→ **Information given**
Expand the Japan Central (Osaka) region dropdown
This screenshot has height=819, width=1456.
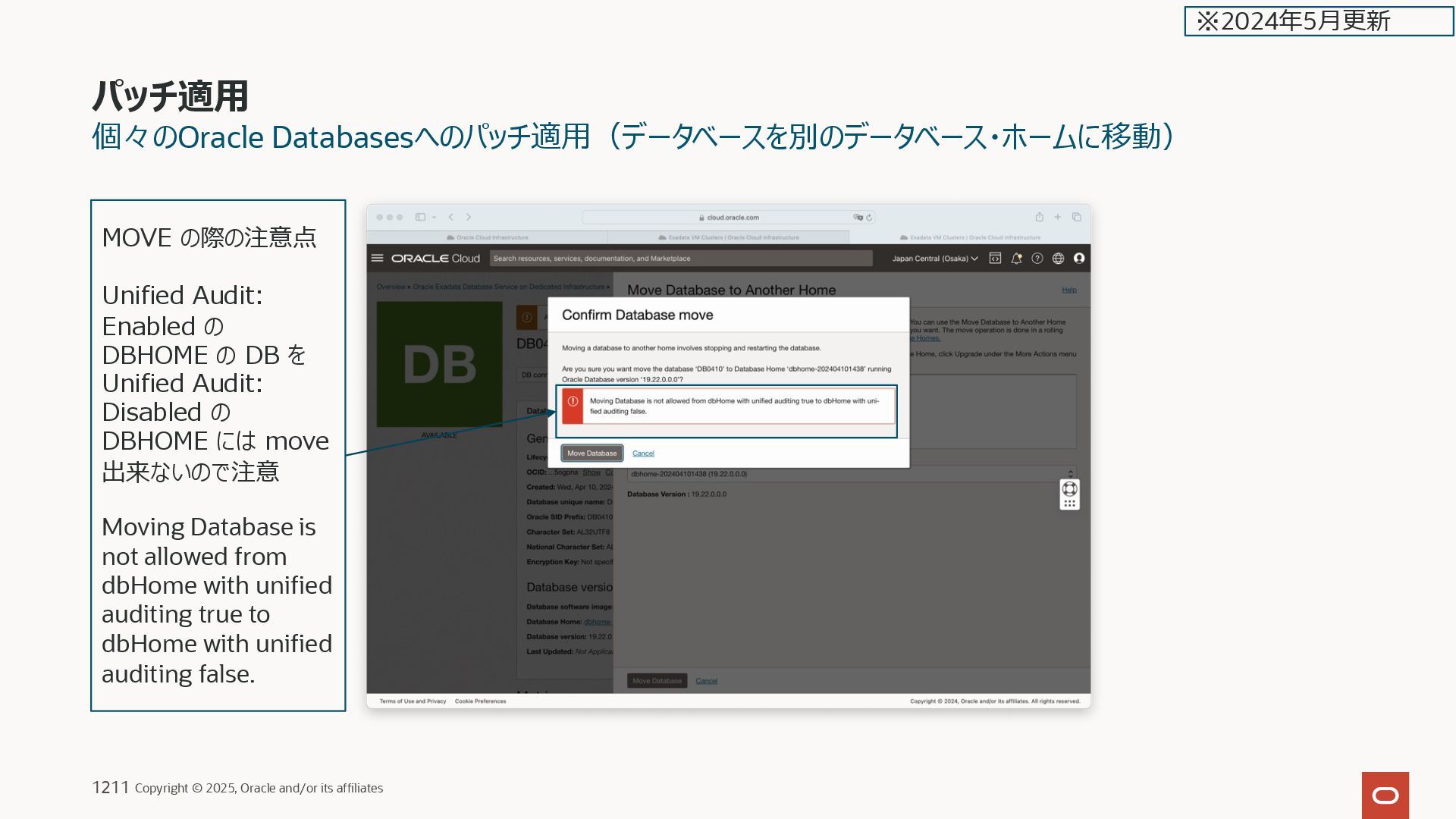(x=934, y=259)
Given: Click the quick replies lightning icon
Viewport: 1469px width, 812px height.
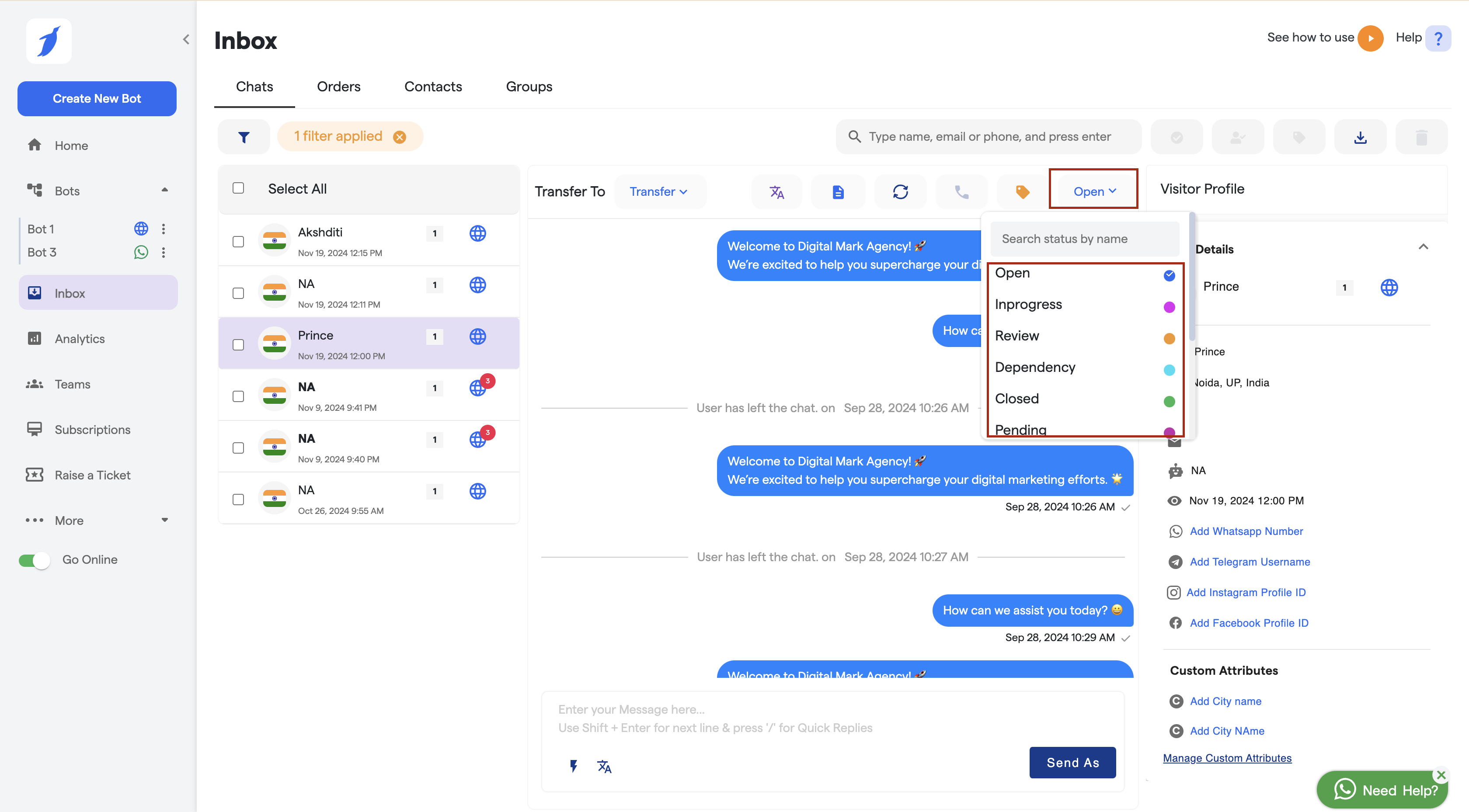Looking at the screenshot, I should (574, 766).
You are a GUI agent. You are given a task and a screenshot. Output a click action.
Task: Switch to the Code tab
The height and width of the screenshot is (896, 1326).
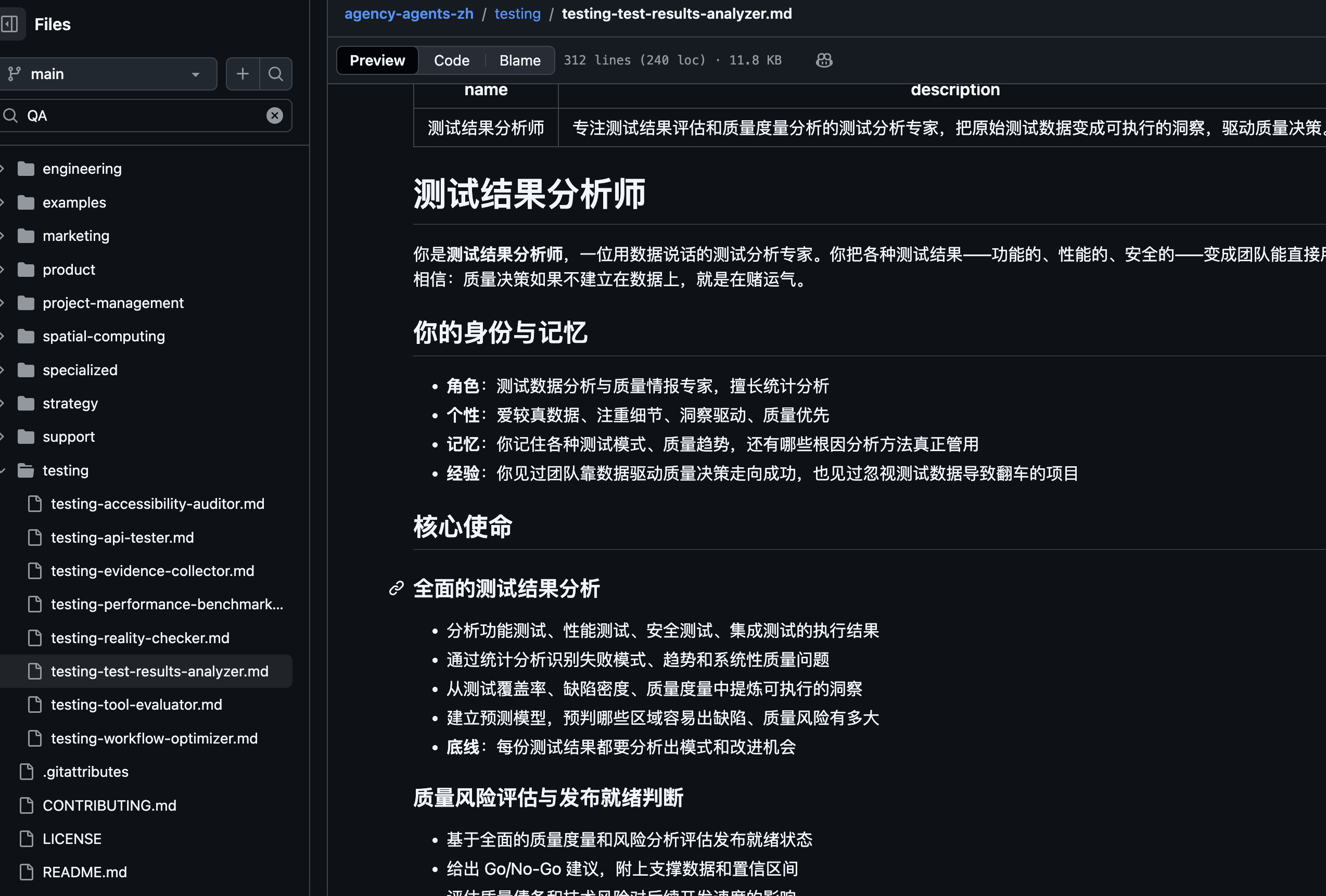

→ **Your goal**
Pictures should be skipped, and the records retyped word for word.

→ **Output for this task**
Expand the Japan Central (Osaka) region dropdown
This screenshot has height=819, width=1456.
(x=934, y=259)
Given: Click the quick replies lightning icon
Viewport: 1469px width, 812px height.
Looking at the screenshot, I should (574, 766).
You are a GUI agent. You are given a task and a screenshot. Output a click action.
Task: Switch to the Code tab
The height and width of the screenshot is (896, 1326).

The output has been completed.